EHA 2024 | Considering the optimal treatment strategy for patients with genetically high-risk CLL

So actually, as I changed the title slightly I will talk about therapy of genetically high-risk CLL in general because, what I have when we look at the studies in subgroups of patients with TP53 mutation/deletion 17p receiving continuous treatment with BTK inhibitors, we do see for ibrutinib and acalabrutinib that here the prognosis of patients with these aberrations is not inferior to those without.

So maybe continuous treatment with BTK inhibitor is really a maybe a benefit. However, we won’t know for sure before we have the results from the CLL17 trial, which will also include these high-risk patients.

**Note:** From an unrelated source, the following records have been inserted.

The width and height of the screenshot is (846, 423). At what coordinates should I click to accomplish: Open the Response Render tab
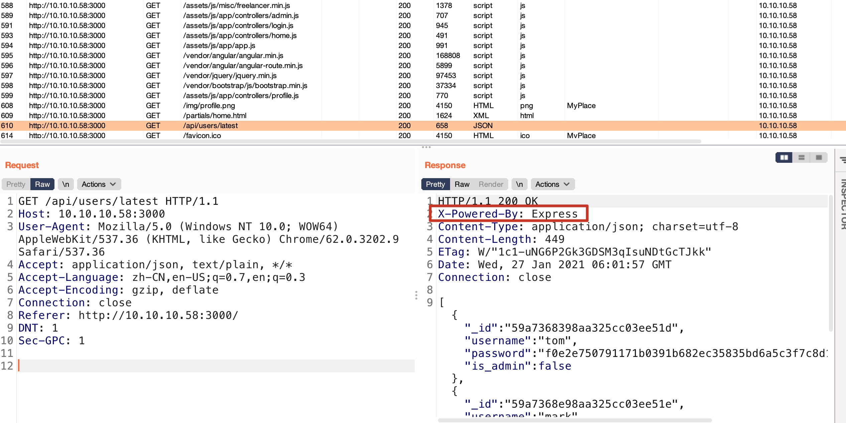tap(490, 184)
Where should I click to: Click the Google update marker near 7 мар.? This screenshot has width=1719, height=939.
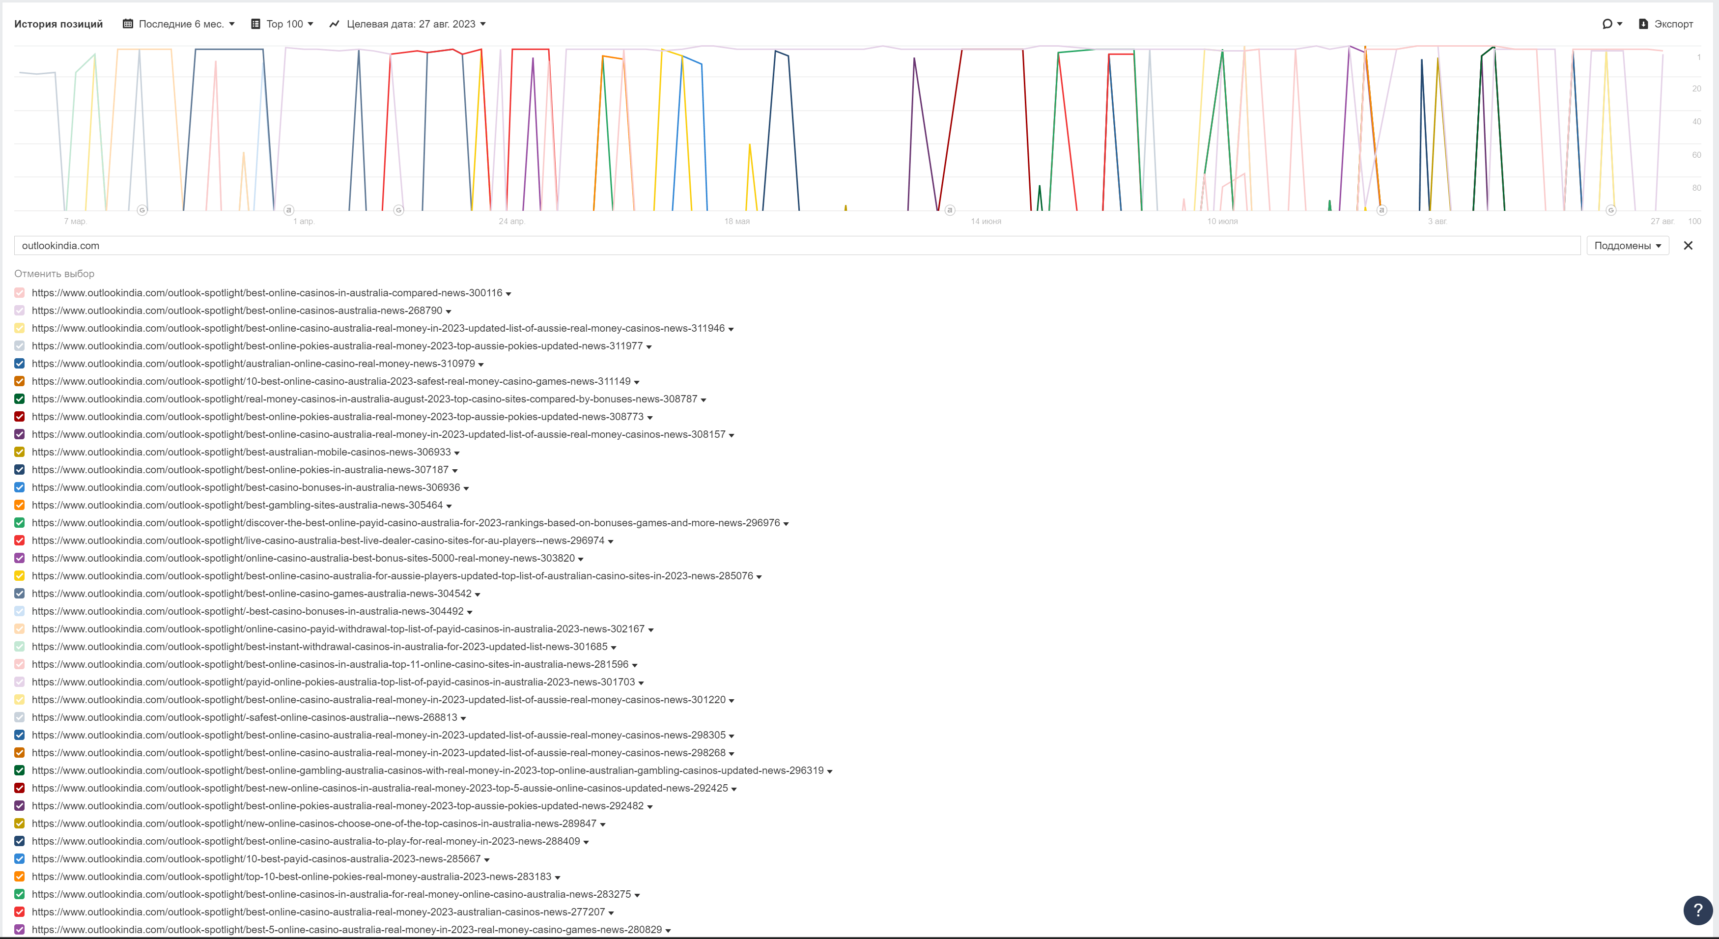coord(142,210)
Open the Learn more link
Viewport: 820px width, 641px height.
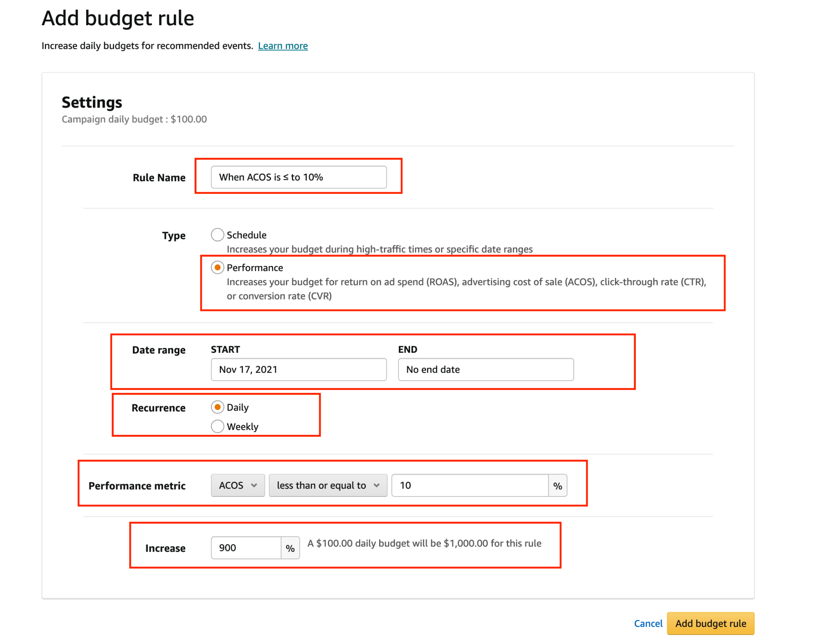(283, 46)
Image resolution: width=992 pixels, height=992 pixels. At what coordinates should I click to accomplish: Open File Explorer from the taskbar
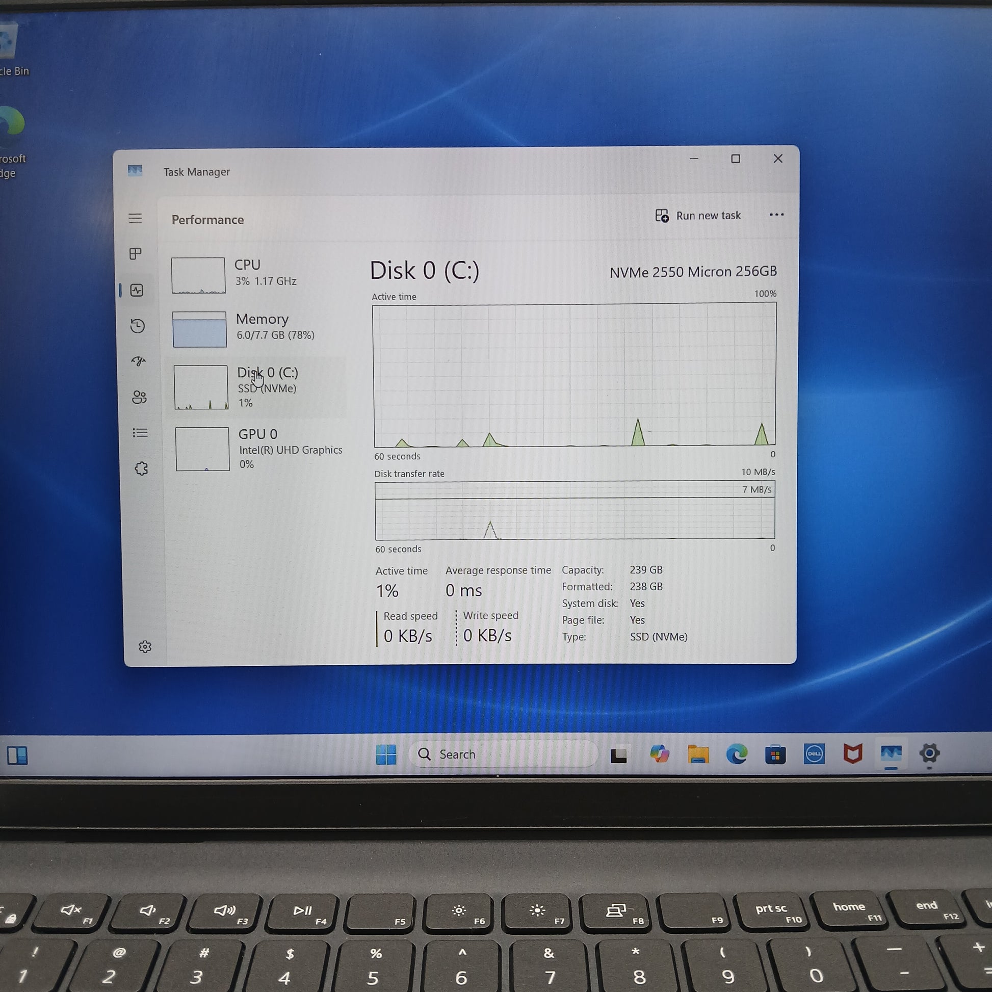(698, 754)
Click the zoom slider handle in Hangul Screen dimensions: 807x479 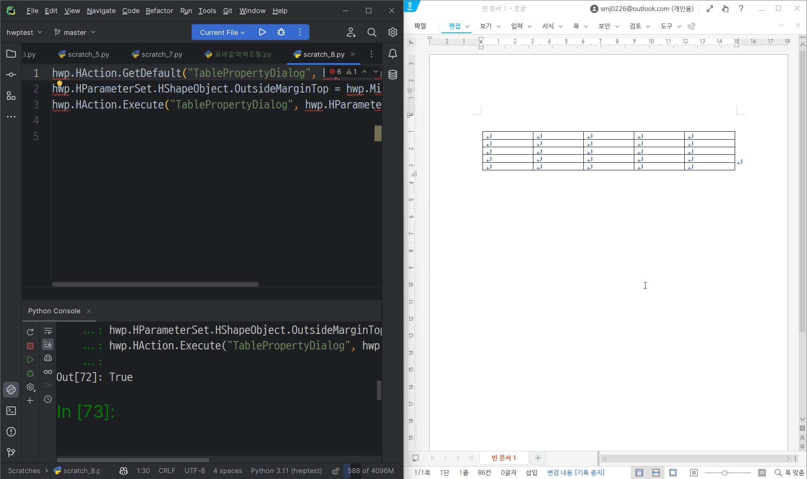[725, 473]
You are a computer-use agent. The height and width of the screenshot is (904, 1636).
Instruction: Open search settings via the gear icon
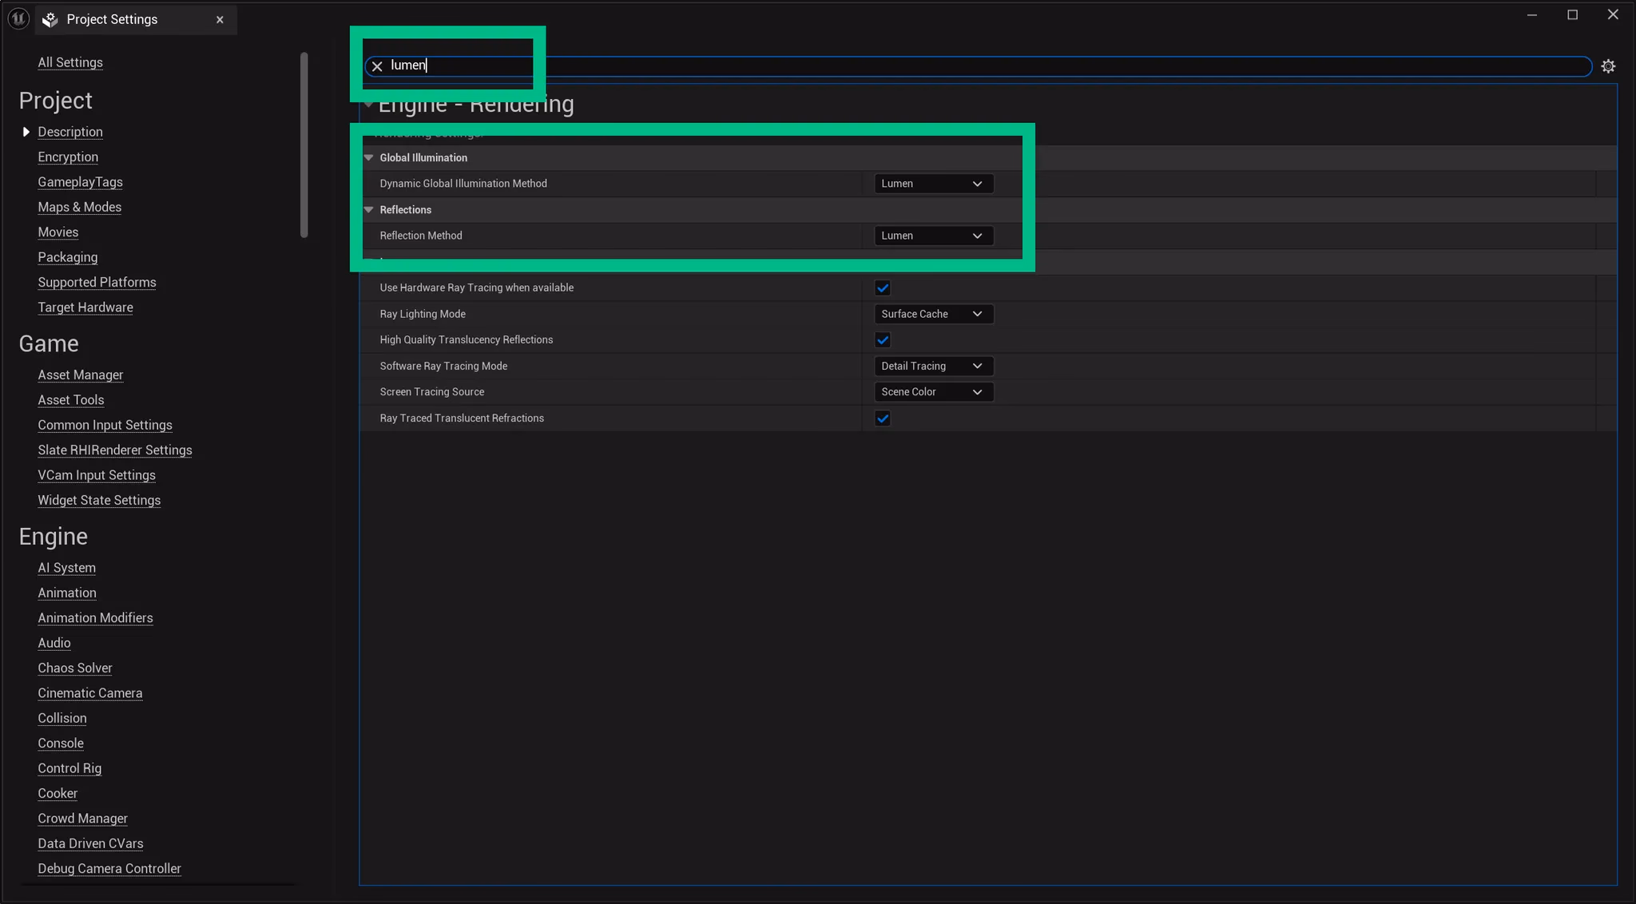(x=1608, y=65)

When we look at, on the other hand, time-limited therapies because, particularly young patients, may still want to have time limited-treatments because they want to have, in a sequence of therapies, more options. Then when we look at CLL14 data, we do see that here PFS and also OS is inferior for patients with TP53 aberration. However, when we look at other combinations, particularly extended ibrutinib/venetoclax combination as done in the MD Anderson trial, we do see that here the prognosis becomes much better. And also we have similar results from a Phase II trial from the German CLL study group, the CLL2-GIVe trial using a triplet combination, adding CD20 antibody, also showing that the PFS looks better there.

So, the conclusion for front-line treatment is that we don’t have randomized data, but within the guidelines, continuous treatment is currently preferred. But it seems when you look at the data that maybe extension of time-limited treatment for two years, for example, or a triplet combination may be a good treatment option in that situation as well.